What is Credit Report?
Many people have heard of the term credit report, but not everyone really knows exactly what it means. A credit report can be looked at as a report card of one’s credit and financial activities. Depending on your payment timeliness and the activity of your credit, a credit report informs you on how you will be graded. If you make your payments on time without them being late and defaulting on your accounts, the higher the grade will be on your report. Having a good credit score has an accumulative affect on your credit report. Being aware of what is on your credit report will help you keep a tab on any errors or anything that has been reported incorrectly.
What is the Different between Credit Score and Credit Report?
Credit score is decided by your credit report. Companies and lending institutions use credit score information to evaluate if you are a risk for the company to lend money to you. A credit score will tell the lender, if you will qualify for a loan, what kind of loan, the interest rate on the loan and what the limit will be on your credit. Credit scores are referred to as FICO score.
Your credit score usually ranges from 500 to 850. If your FICO score is at the lower end, you might have a harder time to get a loan and if you do, your interest rate will be high. If your credit score is above 750, your rates will be much lower.
Your credit score is determined by different factors!
1. Payment record. This is a record of any bills that have been paid late. If there are late payments, your credit score will be lower.
2. The amount of credit that you are using and how much credit you have.
3. The length of time your credit accounts have been active. Your credit score will be much higher if your credit account has been opened longer.
4. How stable and responsible you are on paying your bills on time, the length of time you had your job.
5. Credit Pulls. This is an inquiry that looks into your credit. Hard inquires can give a signal that you have been looking to get loans and could be a poor risk.
A credit report gives information on what you are doing with your credit. It tells you where you have applied for credit, when you applied, the lender that you have borrowed money from and how much money is still owed. It also will indicate if you make your monthly payments on time and if the debt has been paid off.
The bottom line on the difference between credit score and credit report is a credit score shows your worthiness and a credit report gives information on your credit history.
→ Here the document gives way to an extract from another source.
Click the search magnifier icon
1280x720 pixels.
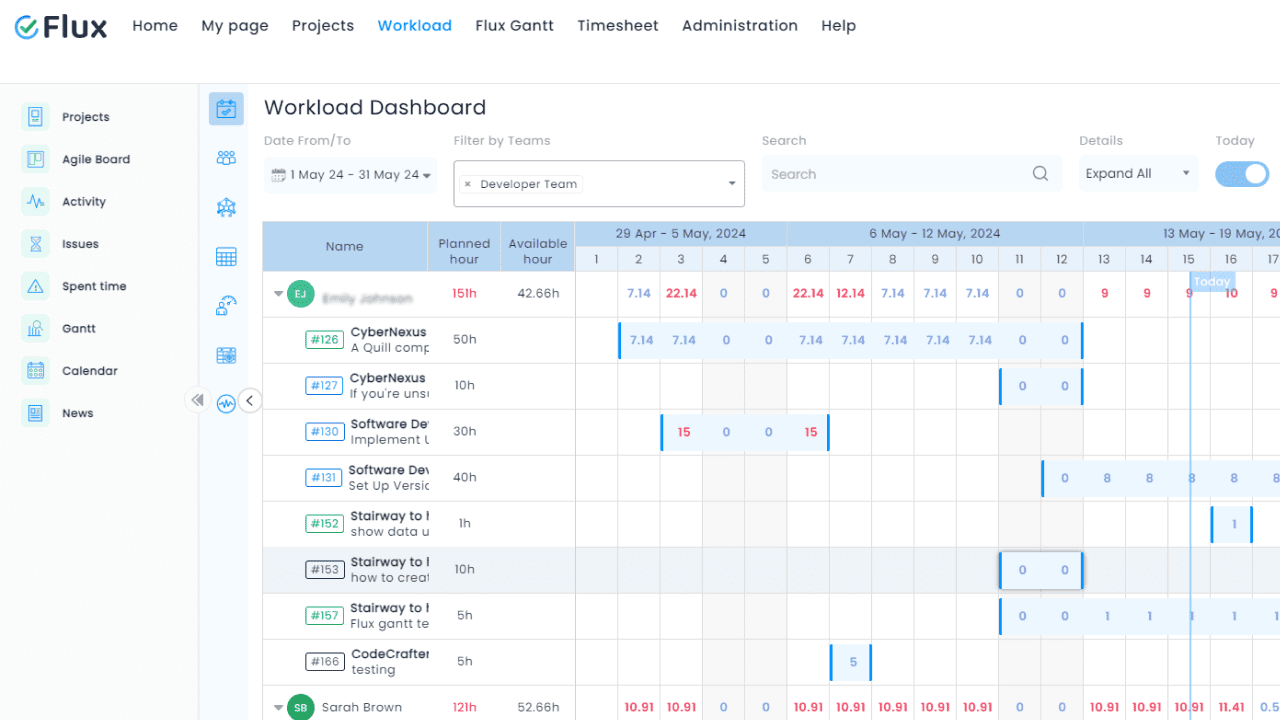(1040, 174)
Why 3-in-1 Credit Reports Are What You Can’t Afford Not To Obtain
Credit reporting agencies gather information on your credit history for different lending institutions, banks, credit card companies and student loan companies. In the United States there are three major agencies that deal with credit reporting, which are Experian, Equifax, and TransUnion.
When you go and apply for a loan, whether it is a car loan, mortgage loan, or a credit card, the lending institution will petition for a copy of your credit report from the three credit reporting agencies. This helps the lender to make a decision on lending you money depending on your creditworthiness, which is based on the credit report. Because the three credit reporting agencies are independent, in some cases the reports can be slightly different. In some cases can contain errors and mistakes, which can significantly affect your credit score.
Obtaining a 3-in-1-credit report will enable you to look at your credit history by the three major credit bureaus. It will give you the information on how the credit bureaus are viewing you and the different lenders that have viewed your credit report. It will help you to be aware if any mistakes or errors have occurred, so that they can be fixed.
Why You Should Establish a Good Credit History As Soon As Possible
If you are planning on making any major purchases in your lifetime, it is essential to have a good credit history. There are ways to help to establish a good credit history, by just following some steps.
1. Getting a good credit card deal. Negotiating on getting the best credit card rate and annual fee is essential. Most major credit card companies will help you in achieving and finding the best rate for you.
2. Establish savings and checking accounts. Lenders look at this as a good sign of stability.
3. Apply for a store card. If you can’t get a credit card, store cards are usually much easier to get then a credit card. One or two of these cards are efficient.
4. Use revolving accounts. To get the best credit scores, you need to have had credit at least six months, with one of your accounts updated during that time. By using your credit card regularly, will update the report on a regular basis. This keeps the lender interested in you, but if the card has been issued and not used, the account can be canceled.
Every person in the US is entitled to a free credit report annually from Annual Credit Report or call 877-322-8228, the ONLY authorized source under federal law. so you have to request one (“Take me to the authorized source – FTC.GOV“).
There are also ways to obtain your credit report and the first is getting a copy from one of each credit bureaus. The second way is there are many reputable online companies that can provide you with your credit report in trial period of times. Obtaining a trial credit report will have the same information provided, no different if you had to pay directly for a copy. Using these services that are provided for the public can help you improve your credit position and help you have a good credit report as well as protect you against identity thief.